En büyük güvenlik sorunu, güvenli erişim
Dünya genelinde işletmeler, salgın nedeniyle öngörülmemiş bir ölçekte ve neredeyse bir gecede uzaktan çalışma sistemine geçti. Cisco’nun dünya genelinde 3.000 BT yöneticisi ile gerçekleştirdiği Güvenli Uzaktan Çalışmanın Geleceği raporundan elde edilen sonuçlara göre, dünya genelinde çoğu şirket, uzaktan iş gücünü desteklemeye, ancak belirli bir düzeyde hazır. Yine de çalışanların her yerden ve her türlü cihazdan güvenli bir biçimde çalışmasına olanak tanıyan teknolojilerin benimsenmesi hızlanırken, işletmeler sıradaki gelişmeler için esnek olmaya hazırlanıyor. Raporda öne çıkan bazı sonuçlar şöyle:
– Şirketlerin yüzde 85’i, siber güvenliğin COVID-19 öncesine göre çok daha önemli olduğunu düşünüyor
– Çalışanlarının uzaktan çalışmasını destekleyen şirketlerin çoğunluğunun (yüzde 62) karşılaştığı en büyük siber güvenlik sorunu, güvenli erişim
– Her iki katılımcıdan biri, şirketin sağladığı dizüstü bilgisayarlar ve kişisel cihazlar dahil olmak üzere uç noktaların, uzaktan çalışma ortamında güvenlik anlamında önemli bir zorluk olduğunu düşünüyor
– Katılımcıların yüzde 66’sı, COVID-19 salgınının siber güvenlik yatırımlarında artışa yol açacağını düşünüyor
Güvenlik ve gizliliğin, zamanımızın en önemli sosyal ve ekonomik sorunları arasında yer aldığını ifade eden Cisco MEA Siber Güvenlik Yöneticisi Fady Younes şöyle dedi: “Siber güvenlik, her zaman için fazlasıyla karmaşık olmuştur. Uzaktan çalışma biçiminin kalıcı hale gelmesi ve şirketlerin siber güvenlik yatırımlarını artırmak istemesi sonucu, müşterilerimizin ve son kullanıcıların ihtiyaçlarına daha iyi yanıt vermek adına sektör olarak güvenliğe yaklaşımımızı dönüştürmemiz için önümüzde benzersiz bir fırsat var.”

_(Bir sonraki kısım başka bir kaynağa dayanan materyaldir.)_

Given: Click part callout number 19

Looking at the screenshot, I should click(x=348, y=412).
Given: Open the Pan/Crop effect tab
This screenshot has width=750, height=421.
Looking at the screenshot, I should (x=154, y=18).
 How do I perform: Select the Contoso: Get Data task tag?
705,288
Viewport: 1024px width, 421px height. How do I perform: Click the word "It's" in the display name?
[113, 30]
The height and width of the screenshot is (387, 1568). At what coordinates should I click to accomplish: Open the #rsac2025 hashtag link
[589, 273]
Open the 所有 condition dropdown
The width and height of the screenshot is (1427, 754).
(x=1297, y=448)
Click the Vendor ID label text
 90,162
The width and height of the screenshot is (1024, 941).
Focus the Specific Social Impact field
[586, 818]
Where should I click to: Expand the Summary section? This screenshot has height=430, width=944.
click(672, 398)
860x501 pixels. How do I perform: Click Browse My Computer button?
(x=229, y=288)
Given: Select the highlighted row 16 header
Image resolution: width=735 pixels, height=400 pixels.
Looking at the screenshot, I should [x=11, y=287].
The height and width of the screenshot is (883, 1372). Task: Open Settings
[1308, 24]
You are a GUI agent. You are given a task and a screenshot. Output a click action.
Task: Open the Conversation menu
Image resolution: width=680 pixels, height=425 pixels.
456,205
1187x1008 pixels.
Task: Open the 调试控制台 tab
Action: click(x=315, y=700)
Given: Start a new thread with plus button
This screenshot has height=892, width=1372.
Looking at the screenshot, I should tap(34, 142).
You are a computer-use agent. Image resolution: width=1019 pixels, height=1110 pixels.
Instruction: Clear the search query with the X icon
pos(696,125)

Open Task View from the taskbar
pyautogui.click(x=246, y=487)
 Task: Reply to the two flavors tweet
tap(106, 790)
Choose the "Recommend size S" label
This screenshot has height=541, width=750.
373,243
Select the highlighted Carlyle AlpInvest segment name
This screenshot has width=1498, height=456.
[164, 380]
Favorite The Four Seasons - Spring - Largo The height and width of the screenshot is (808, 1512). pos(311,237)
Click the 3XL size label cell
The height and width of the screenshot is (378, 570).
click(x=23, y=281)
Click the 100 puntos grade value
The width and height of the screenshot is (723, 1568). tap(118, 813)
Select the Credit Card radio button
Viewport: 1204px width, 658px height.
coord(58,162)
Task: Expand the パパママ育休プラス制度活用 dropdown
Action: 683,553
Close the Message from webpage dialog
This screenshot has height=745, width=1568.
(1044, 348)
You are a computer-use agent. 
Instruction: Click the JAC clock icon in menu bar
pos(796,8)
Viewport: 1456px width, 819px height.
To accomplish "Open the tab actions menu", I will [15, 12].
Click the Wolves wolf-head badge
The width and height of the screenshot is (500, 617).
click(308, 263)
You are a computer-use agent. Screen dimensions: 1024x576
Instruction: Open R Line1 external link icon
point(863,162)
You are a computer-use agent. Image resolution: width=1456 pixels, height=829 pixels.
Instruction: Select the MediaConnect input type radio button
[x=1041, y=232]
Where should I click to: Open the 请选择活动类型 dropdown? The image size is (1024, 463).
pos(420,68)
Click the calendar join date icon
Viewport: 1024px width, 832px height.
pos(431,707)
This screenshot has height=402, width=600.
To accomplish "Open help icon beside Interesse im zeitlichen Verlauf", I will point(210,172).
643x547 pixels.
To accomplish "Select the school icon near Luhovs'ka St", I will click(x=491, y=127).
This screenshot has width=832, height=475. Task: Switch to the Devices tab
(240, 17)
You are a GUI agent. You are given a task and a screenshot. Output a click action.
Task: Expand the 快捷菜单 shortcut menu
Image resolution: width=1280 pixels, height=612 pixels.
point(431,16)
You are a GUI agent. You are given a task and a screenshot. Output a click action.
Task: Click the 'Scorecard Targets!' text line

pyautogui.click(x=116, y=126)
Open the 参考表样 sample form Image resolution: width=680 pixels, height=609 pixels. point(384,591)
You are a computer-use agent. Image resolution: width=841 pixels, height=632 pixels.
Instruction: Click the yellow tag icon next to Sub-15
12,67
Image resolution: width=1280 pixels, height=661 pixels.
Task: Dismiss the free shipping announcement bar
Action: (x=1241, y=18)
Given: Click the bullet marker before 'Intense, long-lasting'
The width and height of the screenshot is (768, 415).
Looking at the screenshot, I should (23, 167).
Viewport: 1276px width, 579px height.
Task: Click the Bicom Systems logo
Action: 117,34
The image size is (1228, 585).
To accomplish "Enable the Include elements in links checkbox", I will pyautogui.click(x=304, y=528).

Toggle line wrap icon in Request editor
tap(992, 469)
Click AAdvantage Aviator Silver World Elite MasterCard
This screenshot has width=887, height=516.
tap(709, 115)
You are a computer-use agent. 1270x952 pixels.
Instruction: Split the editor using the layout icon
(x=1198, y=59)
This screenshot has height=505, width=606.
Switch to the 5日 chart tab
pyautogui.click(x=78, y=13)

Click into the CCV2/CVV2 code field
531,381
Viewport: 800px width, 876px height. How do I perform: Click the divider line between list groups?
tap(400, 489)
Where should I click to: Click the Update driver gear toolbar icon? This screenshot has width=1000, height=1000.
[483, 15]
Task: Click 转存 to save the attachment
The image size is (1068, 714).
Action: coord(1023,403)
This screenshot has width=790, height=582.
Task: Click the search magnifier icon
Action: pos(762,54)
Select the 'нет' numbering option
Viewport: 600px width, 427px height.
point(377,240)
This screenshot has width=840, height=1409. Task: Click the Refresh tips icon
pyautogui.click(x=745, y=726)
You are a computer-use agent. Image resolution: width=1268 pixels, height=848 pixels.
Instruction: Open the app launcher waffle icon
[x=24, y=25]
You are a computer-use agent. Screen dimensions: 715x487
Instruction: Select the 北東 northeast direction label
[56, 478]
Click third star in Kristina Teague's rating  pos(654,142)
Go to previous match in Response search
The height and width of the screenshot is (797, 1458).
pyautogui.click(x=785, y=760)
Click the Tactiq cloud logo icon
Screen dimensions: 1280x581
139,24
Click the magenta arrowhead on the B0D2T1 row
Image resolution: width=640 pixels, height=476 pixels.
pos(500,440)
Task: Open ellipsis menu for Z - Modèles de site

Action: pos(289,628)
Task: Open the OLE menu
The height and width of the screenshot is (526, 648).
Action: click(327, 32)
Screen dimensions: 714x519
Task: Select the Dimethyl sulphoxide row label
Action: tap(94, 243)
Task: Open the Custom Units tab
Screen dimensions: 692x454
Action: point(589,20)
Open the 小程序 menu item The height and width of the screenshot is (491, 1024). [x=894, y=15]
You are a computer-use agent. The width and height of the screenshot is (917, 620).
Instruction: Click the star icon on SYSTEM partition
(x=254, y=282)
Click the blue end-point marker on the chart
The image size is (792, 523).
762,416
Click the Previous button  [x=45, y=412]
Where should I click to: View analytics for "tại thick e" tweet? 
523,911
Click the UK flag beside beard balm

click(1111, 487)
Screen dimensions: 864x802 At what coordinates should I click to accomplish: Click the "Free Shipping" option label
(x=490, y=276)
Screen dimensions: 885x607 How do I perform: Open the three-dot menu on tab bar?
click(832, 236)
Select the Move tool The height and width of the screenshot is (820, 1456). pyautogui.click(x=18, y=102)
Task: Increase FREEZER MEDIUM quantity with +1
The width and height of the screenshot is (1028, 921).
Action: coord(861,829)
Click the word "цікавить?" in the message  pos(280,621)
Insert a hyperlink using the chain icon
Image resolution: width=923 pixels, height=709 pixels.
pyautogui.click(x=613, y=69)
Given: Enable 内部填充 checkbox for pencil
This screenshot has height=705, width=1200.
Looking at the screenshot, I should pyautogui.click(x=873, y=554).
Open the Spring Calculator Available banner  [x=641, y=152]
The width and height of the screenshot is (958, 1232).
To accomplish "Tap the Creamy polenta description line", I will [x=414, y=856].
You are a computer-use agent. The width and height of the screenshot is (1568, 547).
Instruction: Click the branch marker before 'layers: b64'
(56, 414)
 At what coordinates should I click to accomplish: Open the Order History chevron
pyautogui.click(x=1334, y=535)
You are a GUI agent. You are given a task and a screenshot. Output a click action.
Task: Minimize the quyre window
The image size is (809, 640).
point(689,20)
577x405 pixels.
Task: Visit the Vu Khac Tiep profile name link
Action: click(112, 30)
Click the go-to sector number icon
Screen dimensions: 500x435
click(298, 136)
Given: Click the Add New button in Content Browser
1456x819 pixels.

Uzaktan çalışma araçlarının gizliliği konusunda endişeli olan kullanıcılar, şirketlerin verilerini güvende tutmak için gerekli çabayı gösterdiğinden şüpheli. Dünya genelinde 2.600 kişinin katıldığı bir başka anketin sonuçlarına göre de tüketiciler gizlilik gereksinimlerinin çok az değişmesini veya hiç değişmemesini ve müşterilerinin verilerini nasıl kullandıkları konusunda şirketlerin daha şeffaf olmasını istiyor. Cisco’nun ikinci yıllık Tüketici Gizlilik Anketi şu sonuçları ortaya koyuyor:
Yüzde 60’ın ortak kaygısı, iş birliği araçlarının gizliliği
– Katılımcıların yüzde 60’ı, uzaktan iş birliği araçlarının gizliliği konusunda kaygılı
– Katılımcıların yüzde 53’ü, pandemiyle ilişkili verilerde çok az istisna yapılarak veya hiç istisna yapılmadan gizlilik yasalarının korunmasını istiyor
– Katılımcıların yüzde 48’i, günümüzde verilerini etkili bir biçimde koruyamadığını ve bunun ana nedeninin, şirketlerin verileriyle ne yaptığını bilmemeleri olduğunu düşünüyor
– Katılımcıların yüzde 56’sı, tüketici verilerinin korunması konusunda birincil rolü hükümetlerin üstlenmesi gerektiğini ve dünya genelinde tüketicilerin, ülkelerinde uygulanan gizlilik yasalarını büyük ölçüde desteklediğini düşünüyor
Gizliliğin bir uygunluk yükümlülüğünden ibaret olmanın çok ötesinde olduğunu belirten Fady Younes da şunları söyledi: “Gizlilik, temel bir insan hakkı ve müşteri güveni oluşturup sürdürmek için kritik öneme sahip bir iş gerekliliği. Temel gizliliğin yanı sıra, şeffaflık, adalet ve hesap verebilirlik gibi etik ilkeler, dijitalleşen bu yeni dünyada bize yol gösterecek.”